**WRITTEN REQUEST:**
Can you rewrite the data below so that each "Open" becomes "Launch", changing nothing else and leaving out the pictures?

**DATA SECTION:**
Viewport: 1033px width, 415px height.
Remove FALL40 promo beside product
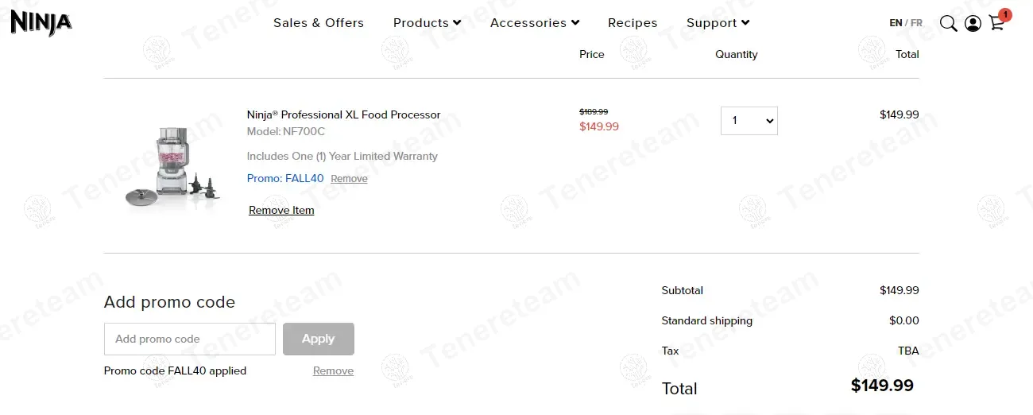(349, 179)
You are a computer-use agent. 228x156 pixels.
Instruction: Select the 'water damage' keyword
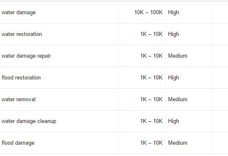coord(18,13)
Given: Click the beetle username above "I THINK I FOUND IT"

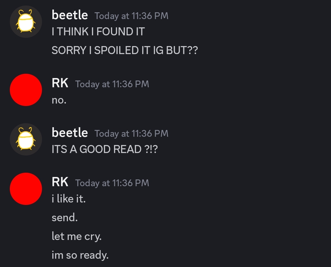Looking at the screenshot, I should (x=70, y=15).
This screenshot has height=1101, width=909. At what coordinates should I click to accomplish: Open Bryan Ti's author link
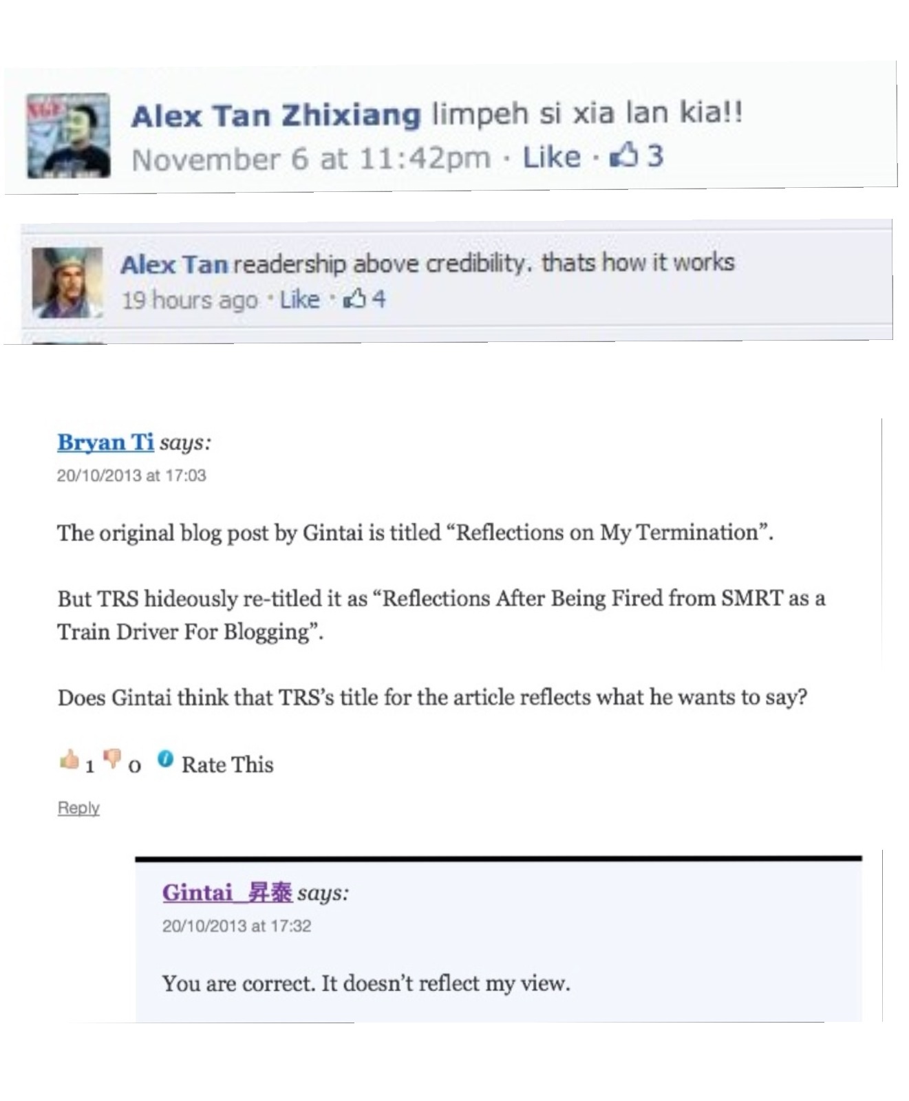[105, 442]

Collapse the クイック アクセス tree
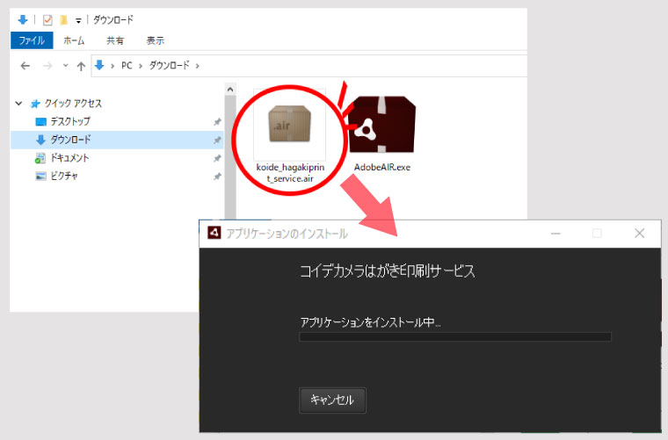click(x=18, y=103)
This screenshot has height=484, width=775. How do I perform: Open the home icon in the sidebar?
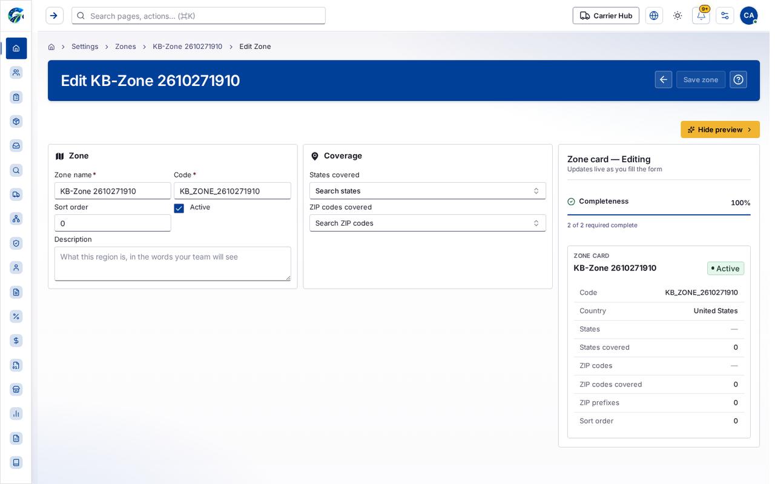coord(16,48)
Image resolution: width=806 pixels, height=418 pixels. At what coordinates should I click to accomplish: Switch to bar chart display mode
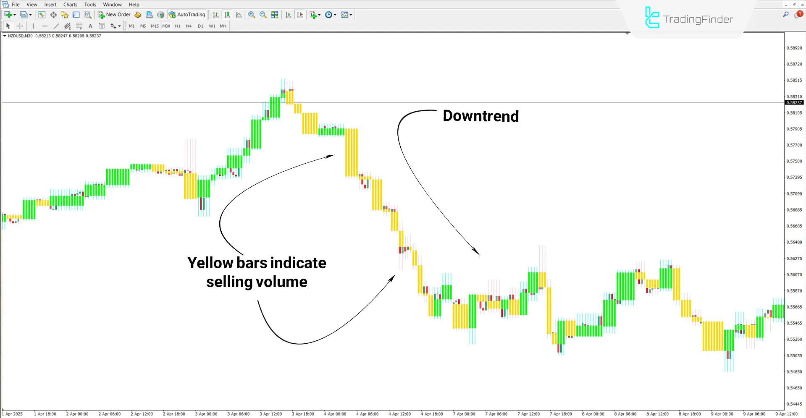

**RESPONSE:**
Viewport: 1033px width, 415px height.
Remove FALL40 promo beside product
(349, 179)
You are a computer-use agent. 228x156 pixels.
Instruction: Select the 'water damage' keyword
coord(18,13)
Given: Click the beetle username above "I THINK I FOUND IT"

Looking at the screenshot, I should (x=70, y=15).
This screenshot has height=1101, width=909. At what coordinates should I click to accomplish: Launch Bryan Ti's author link
[105, 442]

Collapse the クイック アクセス tree
click(x=18, y=103)
This screenshot has height=484, width=775. How do I perform: Launch the home icon in the sidebar?
coord(16,48)
Image resolution: width=806 pixels, height=418 pixels. At what coordinates should I click to accomplish: Switch to bar chart display mode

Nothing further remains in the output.